_Work instruction:_
Starting at the line that contains "Given: Open Virtual machines in the sidebar", set down each line exactly until the records end, keeping both ends and adding nothing.

[Extracted records]
::::::::
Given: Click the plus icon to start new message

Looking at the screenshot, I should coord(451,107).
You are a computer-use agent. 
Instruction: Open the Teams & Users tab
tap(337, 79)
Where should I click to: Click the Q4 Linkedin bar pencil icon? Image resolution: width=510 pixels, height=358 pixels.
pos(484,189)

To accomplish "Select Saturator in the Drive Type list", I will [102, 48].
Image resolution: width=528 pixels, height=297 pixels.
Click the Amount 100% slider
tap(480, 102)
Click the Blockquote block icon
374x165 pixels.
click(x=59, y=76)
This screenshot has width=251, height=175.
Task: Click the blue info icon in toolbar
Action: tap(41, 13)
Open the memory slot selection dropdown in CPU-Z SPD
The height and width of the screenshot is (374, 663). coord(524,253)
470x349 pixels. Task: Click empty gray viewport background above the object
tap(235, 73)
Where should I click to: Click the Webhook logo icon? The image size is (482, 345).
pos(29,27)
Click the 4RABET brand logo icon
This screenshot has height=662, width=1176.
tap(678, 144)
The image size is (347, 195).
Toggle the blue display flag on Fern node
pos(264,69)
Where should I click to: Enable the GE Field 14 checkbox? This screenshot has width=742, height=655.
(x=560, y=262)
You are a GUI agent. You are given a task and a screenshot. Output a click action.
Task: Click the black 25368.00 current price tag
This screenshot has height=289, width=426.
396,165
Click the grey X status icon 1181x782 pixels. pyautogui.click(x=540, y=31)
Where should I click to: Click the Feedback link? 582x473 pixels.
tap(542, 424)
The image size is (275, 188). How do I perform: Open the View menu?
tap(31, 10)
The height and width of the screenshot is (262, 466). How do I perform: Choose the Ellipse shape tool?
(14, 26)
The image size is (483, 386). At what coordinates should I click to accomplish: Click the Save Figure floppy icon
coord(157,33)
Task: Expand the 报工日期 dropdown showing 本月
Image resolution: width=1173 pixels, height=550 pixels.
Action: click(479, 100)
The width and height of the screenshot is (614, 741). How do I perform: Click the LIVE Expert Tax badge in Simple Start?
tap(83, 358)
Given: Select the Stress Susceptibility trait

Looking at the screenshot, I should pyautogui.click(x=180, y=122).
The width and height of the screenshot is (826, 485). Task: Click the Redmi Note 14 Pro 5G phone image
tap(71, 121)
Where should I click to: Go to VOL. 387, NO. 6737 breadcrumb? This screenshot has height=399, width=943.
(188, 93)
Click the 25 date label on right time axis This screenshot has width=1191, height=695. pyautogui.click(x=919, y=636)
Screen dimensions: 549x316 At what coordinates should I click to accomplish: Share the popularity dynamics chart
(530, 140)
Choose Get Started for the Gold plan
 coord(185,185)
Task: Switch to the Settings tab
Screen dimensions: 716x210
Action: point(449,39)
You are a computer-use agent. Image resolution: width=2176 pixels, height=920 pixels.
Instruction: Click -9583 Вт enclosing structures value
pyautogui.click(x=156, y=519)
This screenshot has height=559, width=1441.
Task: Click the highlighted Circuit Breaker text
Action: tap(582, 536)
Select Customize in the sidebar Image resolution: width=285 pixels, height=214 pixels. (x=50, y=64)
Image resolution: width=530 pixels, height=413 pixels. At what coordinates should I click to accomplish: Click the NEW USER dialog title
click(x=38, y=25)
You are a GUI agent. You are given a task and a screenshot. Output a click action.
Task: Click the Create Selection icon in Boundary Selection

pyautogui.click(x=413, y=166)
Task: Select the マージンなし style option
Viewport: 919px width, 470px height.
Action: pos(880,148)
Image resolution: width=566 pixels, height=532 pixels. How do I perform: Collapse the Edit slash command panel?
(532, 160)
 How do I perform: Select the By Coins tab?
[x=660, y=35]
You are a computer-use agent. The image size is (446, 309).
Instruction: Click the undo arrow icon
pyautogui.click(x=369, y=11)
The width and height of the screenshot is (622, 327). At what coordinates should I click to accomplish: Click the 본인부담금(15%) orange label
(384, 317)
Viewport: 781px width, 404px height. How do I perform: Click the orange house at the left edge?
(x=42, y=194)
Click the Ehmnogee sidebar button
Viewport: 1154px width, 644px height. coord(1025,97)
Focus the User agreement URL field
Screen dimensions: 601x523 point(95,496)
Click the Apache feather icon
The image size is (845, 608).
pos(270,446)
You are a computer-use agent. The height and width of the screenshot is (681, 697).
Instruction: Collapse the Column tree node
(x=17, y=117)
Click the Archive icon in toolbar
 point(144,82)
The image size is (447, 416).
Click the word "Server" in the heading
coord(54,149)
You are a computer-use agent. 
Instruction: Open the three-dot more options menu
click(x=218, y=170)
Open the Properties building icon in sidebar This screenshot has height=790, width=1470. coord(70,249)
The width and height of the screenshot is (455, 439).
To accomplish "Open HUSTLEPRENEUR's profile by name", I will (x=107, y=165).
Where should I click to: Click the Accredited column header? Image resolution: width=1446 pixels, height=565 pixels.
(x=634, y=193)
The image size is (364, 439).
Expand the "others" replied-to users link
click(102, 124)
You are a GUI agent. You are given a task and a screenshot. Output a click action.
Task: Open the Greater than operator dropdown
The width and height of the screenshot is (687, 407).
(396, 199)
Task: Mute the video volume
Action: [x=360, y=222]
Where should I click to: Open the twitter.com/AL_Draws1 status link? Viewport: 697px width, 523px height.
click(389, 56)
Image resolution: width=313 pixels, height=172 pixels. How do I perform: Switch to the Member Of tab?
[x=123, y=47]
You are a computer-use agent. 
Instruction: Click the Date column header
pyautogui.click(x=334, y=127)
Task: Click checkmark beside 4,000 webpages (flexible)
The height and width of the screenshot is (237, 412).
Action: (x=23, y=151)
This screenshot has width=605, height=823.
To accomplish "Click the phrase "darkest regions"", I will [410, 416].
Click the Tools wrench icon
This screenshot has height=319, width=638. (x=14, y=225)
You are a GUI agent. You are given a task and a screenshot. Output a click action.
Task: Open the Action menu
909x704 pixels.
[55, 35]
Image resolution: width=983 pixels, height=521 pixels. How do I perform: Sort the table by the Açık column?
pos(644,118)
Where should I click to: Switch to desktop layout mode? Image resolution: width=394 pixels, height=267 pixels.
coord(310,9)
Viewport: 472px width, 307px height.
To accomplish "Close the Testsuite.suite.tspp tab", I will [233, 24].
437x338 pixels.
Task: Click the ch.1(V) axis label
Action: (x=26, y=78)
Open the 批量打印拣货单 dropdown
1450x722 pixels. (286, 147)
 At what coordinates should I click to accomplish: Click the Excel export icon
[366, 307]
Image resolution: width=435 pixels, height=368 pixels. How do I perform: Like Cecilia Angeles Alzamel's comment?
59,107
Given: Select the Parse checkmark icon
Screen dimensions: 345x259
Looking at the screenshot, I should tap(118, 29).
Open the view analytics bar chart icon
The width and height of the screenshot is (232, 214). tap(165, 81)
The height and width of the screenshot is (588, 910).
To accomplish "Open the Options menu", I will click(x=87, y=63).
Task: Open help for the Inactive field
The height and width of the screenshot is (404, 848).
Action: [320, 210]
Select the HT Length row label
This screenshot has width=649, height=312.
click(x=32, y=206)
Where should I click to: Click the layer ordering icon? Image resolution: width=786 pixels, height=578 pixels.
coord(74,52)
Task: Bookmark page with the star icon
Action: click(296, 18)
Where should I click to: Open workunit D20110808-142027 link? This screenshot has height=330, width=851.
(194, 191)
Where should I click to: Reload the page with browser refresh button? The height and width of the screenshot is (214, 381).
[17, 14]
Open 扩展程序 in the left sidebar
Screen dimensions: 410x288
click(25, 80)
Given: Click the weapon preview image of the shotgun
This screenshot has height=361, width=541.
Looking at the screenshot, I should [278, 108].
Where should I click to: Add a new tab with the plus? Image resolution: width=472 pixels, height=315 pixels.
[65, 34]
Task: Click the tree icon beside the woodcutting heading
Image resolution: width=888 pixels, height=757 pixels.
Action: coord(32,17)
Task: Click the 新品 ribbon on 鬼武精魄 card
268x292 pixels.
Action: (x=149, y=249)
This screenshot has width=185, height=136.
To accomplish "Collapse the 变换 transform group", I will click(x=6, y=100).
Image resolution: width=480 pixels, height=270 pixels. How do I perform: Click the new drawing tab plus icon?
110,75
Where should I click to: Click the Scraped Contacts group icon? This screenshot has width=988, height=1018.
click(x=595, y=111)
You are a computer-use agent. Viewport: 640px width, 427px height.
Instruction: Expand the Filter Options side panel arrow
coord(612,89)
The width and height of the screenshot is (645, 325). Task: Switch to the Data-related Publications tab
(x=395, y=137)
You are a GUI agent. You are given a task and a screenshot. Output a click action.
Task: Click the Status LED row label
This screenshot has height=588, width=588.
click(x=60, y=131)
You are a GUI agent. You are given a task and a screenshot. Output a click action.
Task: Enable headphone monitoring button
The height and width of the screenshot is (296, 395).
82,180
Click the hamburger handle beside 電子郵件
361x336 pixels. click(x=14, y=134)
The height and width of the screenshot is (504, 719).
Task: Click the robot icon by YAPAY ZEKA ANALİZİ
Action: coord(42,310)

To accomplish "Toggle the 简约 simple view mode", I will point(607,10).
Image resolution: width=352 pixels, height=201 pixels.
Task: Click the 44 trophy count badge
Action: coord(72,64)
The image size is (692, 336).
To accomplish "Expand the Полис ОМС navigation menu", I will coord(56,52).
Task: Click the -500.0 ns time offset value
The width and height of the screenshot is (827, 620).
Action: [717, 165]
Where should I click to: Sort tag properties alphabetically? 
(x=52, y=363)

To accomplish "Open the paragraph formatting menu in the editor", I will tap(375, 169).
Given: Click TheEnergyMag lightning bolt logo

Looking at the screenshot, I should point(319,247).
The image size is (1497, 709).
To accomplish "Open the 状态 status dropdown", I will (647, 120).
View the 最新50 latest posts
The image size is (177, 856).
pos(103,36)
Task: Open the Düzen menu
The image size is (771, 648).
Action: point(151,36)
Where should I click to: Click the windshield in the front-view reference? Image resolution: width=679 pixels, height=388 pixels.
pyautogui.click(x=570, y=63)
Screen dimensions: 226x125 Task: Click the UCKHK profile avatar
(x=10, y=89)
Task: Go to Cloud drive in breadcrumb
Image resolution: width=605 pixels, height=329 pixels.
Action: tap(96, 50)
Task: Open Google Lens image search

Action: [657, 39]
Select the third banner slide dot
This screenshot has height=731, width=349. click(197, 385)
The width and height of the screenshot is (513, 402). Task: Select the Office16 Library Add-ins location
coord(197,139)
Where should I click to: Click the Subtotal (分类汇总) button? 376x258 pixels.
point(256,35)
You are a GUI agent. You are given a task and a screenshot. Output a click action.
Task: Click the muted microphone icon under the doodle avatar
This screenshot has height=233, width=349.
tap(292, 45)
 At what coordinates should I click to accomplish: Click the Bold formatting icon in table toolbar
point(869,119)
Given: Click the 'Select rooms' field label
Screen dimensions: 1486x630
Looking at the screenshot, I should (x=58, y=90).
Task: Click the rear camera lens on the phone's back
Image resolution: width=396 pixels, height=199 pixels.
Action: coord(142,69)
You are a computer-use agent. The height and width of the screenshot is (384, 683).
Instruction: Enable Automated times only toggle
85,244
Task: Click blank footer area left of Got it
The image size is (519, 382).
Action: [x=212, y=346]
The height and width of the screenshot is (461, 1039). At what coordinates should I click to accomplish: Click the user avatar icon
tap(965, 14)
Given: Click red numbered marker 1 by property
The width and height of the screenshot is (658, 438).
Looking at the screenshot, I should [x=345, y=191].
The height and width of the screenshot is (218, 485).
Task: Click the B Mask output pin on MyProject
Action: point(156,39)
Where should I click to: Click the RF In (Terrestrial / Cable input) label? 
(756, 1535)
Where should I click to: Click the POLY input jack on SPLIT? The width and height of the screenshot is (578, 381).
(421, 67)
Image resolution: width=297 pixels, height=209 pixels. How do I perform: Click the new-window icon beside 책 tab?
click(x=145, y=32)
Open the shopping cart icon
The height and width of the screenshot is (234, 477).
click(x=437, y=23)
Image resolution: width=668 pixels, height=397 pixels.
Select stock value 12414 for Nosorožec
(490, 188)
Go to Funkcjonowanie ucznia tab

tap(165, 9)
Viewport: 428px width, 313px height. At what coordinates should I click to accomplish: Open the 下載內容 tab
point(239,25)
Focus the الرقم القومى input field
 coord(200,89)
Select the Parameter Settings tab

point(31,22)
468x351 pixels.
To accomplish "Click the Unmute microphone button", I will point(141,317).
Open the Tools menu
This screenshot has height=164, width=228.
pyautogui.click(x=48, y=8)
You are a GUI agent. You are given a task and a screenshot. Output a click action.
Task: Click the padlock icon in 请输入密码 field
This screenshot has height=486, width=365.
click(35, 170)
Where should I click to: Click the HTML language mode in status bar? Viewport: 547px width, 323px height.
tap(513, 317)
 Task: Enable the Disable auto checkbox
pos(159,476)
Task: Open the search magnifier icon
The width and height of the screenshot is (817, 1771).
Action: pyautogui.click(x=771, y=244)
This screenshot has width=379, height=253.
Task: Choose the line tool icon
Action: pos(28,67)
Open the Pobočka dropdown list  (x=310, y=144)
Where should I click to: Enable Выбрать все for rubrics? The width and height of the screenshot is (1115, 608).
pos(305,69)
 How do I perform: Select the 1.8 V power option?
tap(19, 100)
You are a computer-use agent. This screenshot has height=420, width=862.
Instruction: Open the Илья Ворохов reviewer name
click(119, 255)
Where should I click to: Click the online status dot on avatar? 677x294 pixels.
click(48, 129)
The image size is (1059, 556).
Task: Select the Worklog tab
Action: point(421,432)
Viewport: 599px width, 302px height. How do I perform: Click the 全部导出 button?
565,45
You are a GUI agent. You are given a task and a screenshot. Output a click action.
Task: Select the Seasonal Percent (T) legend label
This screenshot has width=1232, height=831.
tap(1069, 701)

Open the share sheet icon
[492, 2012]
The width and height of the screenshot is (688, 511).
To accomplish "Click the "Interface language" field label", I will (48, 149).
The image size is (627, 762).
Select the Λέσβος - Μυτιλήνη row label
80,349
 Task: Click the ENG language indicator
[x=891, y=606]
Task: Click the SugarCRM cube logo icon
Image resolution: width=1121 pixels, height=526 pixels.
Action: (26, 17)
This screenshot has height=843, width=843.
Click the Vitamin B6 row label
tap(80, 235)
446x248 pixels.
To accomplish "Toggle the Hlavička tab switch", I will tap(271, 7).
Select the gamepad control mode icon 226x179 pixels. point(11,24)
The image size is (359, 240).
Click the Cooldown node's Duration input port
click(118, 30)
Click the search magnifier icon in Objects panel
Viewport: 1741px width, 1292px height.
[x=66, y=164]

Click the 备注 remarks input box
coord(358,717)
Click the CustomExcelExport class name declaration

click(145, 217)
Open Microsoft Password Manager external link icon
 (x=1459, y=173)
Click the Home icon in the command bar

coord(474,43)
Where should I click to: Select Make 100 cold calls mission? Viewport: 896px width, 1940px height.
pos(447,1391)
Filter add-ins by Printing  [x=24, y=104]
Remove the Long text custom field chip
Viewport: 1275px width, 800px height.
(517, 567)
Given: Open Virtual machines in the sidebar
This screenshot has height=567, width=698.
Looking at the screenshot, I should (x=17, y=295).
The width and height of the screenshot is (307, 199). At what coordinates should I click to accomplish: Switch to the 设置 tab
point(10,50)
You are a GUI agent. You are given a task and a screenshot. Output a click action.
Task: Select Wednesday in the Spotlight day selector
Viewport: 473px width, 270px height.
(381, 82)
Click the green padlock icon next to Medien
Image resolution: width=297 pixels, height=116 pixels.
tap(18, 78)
::::::::
_Task response:_
Given: Open Virtual machines in the sidebar
This screenshot has height=567, width=698.
Looking at the screenshot, I should (x=17, y=295).
The width and height of the screenshot is (307, 199). At what coordinates should I click to accomplish: Switch to the 设置 tab
point(10,50)
You are a GUI agent. You are given a task and a screenshot. Output a click action.
Task: Select Wednesday in the Spotlight day selector
Viewport: 473px width, 270px height.
(381, 82)
Click the green padlock icon next to Medien
Image resolution: width=297 pixels, height=116 pixels.
tap(18, 78)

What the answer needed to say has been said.